Yeah it was, it was difficult and it was frustrating like I said earlier about having to spend so much longer getting ready. Those kind of things frustrated me because you want, you, there was no like spontaneity. You couldn't just decide ‘I'm gonna go out and I'm gonna see this person’. You had to really think about it, you had to really think about what you were gonna wear. Because I was still in that stage where I didn't want anyone to know that I had it, so I had to work really hard to make it look like I didn't have it. So you're kind of in that cycle where-, if I'd been honest maybe I wouldn't have had to spend so long getting ready because it, you know, if you could see a bit it wouldn't matter. But it, it's just one of those things of a skin condition where you just, you find it unattractive and you're always going to find it unattractive. You're never gonna wake up one day and think ‘psoriasis actually looks really great’. Like you're always gonna find it unattractive and want to kind of, like suppress it as much as possible so that people don't notice.

Hannah encourages GPs to refer to dermatologists (if they are unsure about treating psoriasis) and counselling (if the person with psoriasis is struggling).
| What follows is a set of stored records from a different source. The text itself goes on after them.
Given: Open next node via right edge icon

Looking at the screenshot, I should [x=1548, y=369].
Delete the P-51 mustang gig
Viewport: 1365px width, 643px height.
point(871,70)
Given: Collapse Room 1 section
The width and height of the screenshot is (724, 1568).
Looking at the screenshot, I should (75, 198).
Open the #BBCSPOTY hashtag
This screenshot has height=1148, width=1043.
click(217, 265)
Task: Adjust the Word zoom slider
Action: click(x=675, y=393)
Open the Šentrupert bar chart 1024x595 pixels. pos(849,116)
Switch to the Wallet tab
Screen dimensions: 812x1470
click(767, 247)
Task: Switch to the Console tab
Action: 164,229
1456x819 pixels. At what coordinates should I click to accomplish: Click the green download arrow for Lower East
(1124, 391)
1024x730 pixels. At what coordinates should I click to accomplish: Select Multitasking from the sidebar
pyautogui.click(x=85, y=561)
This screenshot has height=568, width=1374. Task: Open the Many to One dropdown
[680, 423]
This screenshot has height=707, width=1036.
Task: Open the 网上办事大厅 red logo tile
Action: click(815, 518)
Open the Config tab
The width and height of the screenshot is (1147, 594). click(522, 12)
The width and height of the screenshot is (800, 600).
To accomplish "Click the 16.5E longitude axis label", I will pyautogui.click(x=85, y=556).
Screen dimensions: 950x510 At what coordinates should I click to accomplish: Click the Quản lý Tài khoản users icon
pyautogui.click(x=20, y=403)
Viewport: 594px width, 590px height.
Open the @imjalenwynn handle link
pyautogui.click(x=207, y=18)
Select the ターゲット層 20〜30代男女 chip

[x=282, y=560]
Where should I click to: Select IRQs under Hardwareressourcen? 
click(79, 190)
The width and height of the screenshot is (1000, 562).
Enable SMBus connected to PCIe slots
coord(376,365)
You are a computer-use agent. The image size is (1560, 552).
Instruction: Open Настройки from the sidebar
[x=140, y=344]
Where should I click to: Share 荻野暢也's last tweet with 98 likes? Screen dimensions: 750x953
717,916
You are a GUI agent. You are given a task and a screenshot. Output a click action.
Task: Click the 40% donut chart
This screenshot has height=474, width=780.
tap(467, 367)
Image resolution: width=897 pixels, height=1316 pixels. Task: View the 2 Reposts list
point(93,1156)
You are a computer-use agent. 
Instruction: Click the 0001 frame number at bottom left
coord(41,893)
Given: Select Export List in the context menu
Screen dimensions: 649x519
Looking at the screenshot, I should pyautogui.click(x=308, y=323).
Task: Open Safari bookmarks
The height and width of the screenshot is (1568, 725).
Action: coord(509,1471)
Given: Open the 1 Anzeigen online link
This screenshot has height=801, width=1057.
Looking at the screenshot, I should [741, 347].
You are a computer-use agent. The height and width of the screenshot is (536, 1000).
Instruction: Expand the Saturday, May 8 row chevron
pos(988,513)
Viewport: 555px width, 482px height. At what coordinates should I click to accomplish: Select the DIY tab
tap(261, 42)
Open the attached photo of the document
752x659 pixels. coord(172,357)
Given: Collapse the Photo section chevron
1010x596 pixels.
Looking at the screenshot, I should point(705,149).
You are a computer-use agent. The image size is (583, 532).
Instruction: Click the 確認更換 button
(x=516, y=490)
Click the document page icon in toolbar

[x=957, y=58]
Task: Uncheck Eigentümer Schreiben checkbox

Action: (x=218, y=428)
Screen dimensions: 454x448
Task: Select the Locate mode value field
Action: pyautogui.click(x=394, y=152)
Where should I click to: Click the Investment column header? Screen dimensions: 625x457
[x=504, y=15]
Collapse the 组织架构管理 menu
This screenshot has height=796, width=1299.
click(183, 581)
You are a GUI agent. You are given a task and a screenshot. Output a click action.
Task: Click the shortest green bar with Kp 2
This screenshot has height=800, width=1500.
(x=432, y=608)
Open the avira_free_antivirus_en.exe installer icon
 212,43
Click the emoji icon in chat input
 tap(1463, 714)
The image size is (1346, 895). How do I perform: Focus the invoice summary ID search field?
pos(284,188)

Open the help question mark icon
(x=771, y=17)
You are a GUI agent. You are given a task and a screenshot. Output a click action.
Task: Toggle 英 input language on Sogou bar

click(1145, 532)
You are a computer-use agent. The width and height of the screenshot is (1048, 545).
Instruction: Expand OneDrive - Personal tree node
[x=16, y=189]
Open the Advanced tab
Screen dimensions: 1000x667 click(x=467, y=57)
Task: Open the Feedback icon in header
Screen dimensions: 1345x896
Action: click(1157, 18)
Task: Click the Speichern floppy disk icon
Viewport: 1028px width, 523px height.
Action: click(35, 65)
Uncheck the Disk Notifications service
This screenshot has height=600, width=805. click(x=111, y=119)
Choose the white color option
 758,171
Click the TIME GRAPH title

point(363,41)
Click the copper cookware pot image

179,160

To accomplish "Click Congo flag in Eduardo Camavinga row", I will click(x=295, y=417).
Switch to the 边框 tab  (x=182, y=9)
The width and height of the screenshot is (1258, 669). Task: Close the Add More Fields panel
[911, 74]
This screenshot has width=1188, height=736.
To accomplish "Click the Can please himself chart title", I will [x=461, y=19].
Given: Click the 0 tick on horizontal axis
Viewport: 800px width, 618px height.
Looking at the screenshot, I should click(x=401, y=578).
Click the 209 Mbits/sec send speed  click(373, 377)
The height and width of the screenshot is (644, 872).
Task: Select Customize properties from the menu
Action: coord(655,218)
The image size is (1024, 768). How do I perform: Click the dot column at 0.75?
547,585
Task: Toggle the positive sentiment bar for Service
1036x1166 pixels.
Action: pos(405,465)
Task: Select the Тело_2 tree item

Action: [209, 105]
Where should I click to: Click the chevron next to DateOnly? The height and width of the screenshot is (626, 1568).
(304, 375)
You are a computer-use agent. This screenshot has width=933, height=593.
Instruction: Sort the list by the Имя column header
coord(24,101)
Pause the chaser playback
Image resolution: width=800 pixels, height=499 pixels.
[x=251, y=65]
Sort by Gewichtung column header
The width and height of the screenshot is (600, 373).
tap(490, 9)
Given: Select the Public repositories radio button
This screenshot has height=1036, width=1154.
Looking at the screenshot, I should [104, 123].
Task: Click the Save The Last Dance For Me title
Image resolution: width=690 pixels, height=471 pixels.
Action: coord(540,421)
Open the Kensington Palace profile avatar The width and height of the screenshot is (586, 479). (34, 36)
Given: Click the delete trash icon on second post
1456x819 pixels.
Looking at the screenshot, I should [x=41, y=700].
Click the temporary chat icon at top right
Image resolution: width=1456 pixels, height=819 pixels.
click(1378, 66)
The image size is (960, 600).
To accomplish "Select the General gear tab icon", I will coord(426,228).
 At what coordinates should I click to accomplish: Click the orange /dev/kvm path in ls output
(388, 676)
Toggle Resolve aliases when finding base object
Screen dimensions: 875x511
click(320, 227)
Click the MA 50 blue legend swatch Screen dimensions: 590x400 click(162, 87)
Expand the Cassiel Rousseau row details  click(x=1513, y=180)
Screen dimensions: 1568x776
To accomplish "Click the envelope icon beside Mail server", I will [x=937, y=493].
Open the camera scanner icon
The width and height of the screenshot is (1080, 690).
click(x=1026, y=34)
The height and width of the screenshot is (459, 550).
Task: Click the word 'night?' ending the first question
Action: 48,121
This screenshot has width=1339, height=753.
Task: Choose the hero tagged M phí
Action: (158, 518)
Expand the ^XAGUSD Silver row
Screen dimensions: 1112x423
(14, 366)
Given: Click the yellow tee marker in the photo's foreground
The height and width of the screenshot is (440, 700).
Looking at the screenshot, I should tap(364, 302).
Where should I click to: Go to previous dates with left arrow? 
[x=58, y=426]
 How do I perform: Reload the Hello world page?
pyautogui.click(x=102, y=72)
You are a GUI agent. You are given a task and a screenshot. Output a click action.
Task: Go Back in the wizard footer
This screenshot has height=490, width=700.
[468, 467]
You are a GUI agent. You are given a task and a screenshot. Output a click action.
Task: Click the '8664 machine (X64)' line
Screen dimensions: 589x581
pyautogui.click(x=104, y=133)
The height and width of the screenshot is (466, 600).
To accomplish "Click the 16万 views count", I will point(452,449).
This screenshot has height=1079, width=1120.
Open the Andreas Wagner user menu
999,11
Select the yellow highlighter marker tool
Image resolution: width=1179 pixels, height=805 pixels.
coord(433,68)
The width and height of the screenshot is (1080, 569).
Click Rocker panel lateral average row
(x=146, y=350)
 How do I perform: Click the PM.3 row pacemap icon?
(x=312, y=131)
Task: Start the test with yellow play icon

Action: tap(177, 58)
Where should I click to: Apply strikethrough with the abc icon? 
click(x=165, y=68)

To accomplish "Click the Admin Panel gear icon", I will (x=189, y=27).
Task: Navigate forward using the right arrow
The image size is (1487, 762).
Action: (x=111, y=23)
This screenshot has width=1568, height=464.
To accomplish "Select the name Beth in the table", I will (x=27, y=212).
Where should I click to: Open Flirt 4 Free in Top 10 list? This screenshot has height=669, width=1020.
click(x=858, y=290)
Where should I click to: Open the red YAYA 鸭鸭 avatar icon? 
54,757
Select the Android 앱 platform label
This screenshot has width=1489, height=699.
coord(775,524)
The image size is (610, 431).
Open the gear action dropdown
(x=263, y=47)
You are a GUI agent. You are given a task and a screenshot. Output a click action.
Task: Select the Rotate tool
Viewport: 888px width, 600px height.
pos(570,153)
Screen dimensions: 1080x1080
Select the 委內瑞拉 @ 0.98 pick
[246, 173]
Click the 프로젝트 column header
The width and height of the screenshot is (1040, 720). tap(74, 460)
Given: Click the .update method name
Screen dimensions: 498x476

To talk about counselling as an option and to make people realise, make their patients realise that it's completely normal to feel like depressed. And ask them how they are and how their skin makes them feel. I think that's being done a lot more in hospital. So I, every time I go in now I get a survey on how, similar questions to what you've asked, “How has it effected work and study and life in general?” And then that is made into a score and they look at that score every time I come in and see if it's improved. So that is happening a lot more. And I'd just advise them to, I don't-, I mean I would just also say don't have this sort of attitude that you know best because it's not a bad thing for a patient to have done their own research. And with something like psoriasis there is a chance that people will have, you know, really read up and looked online at stuff. And that's not necessarily a negative thing. I have found it, like previous experiences, not so much with dermatologists, but definitely with GPs where I've had to be like, “Look you know what I've done loads of research on this and it isn't your, it, you, you don't specialise in psoriasis, I really want to see someone who does. I don't want to like keep coming to see you.” And sometimes you have to be firm and say like, you know, “I deserve to see someone who, who specialises in this condition”, instead of like going to see the GP again and again and again.